Et puis, au matin du départ, on apprend à nouveau que le Grand Tortionnaire, que nous pensions déjà loin, sera quand même là, à mon côté… Il est trop tard pour retarder encore.

Tant pis ! Advienne que pourra.

Le consul me fait des adieux simples et laconiques. Il sait à quel point je lui garderai, toute ma vie, admiration, reconnaissance et affection.

Nous quittons le consulat en auto, mais, près de l’embarcadère, une foule agitée et haineuse est retenue par des policiers en armes, et on me regarde avec férocité. Je passe entre cette double haie, sous mon voile. Il faut d’ailleurs hisser le pavillon français sur la vedette, pour empêcher des fanatiques qui sont entrés dans l’eau de faire chavirer l’embarcation.
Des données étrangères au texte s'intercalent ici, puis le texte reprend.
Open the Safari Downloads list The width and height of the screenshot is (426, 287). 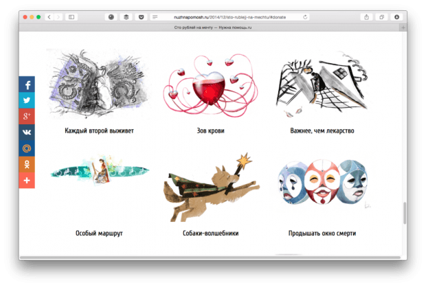coord(396,16)
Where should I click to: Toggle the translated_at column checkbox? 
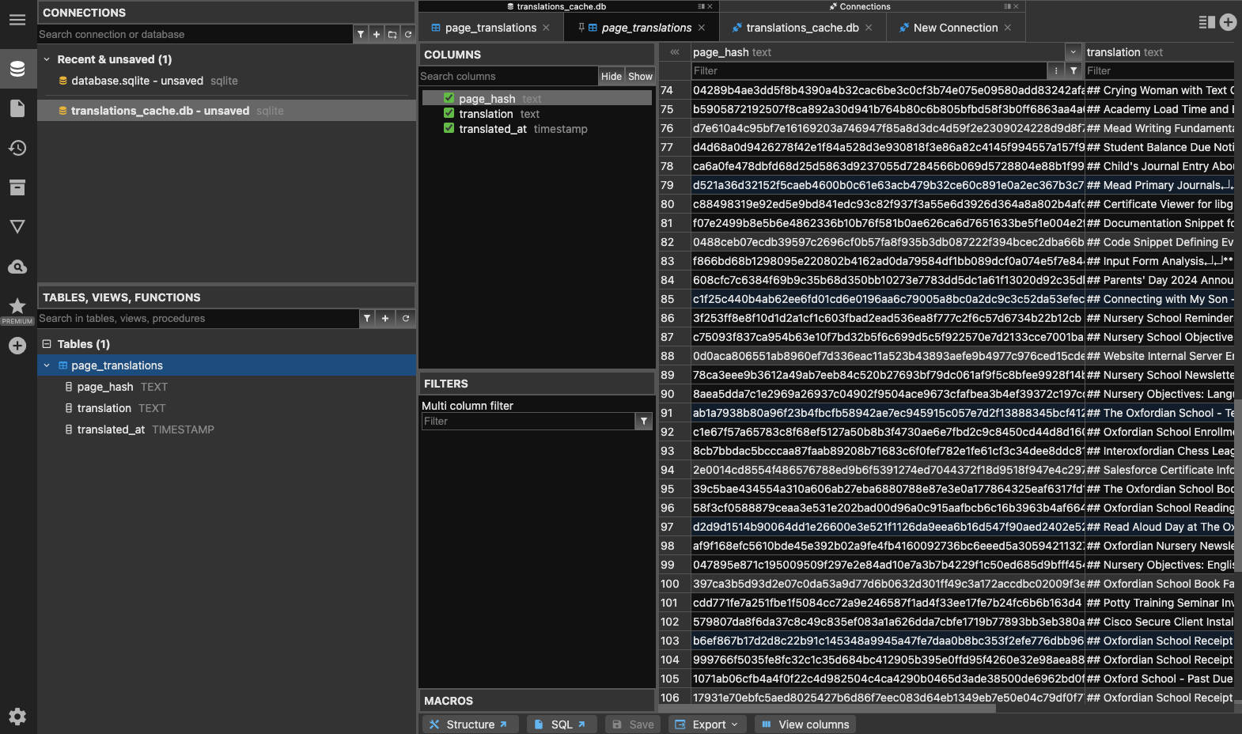tap(449, 128)
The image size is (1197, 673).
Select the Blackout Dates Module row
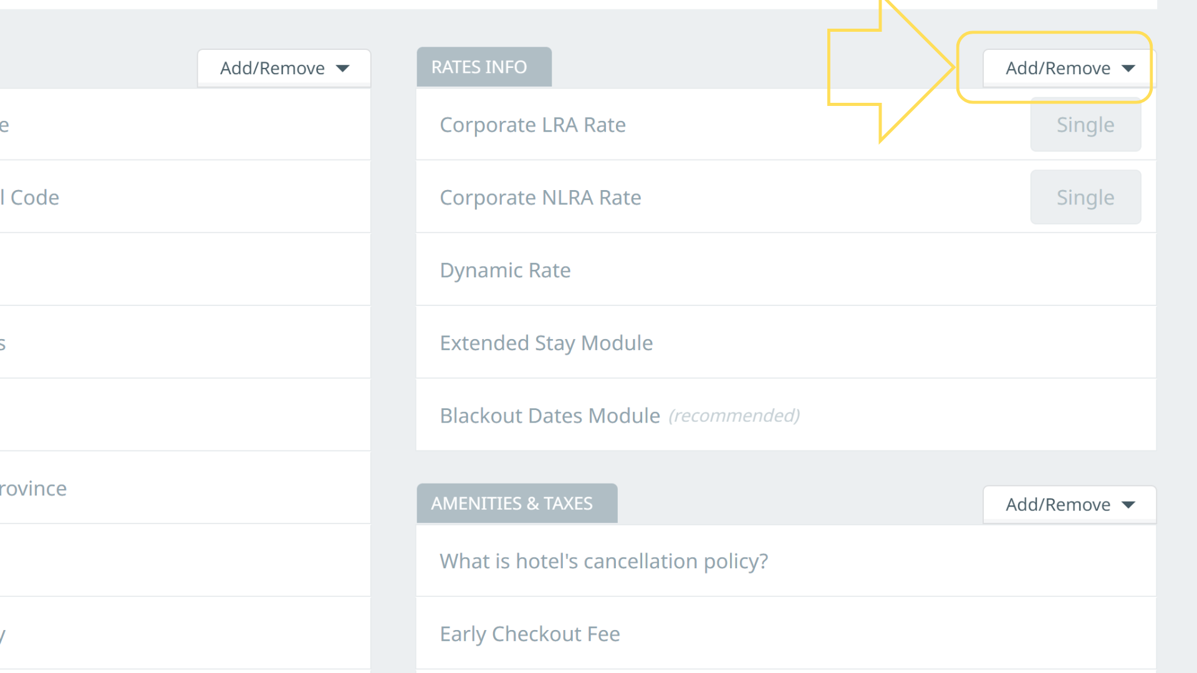tap(549, 416)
Le navire qui m’emporte est anglais : le Taïf. Tout le personnel du consulat, qui m’accompagne, explique au commandant le délicat de ma situation. Il y a des Nedjiens à bord, et l’on me dit de rester enfermée dans ma cabine. Il faut éviter les incidents qui pourraient entraîner mon débarquement dans les deux ports du Hedjaz où nous faisons escale : Ouedj et Yambo.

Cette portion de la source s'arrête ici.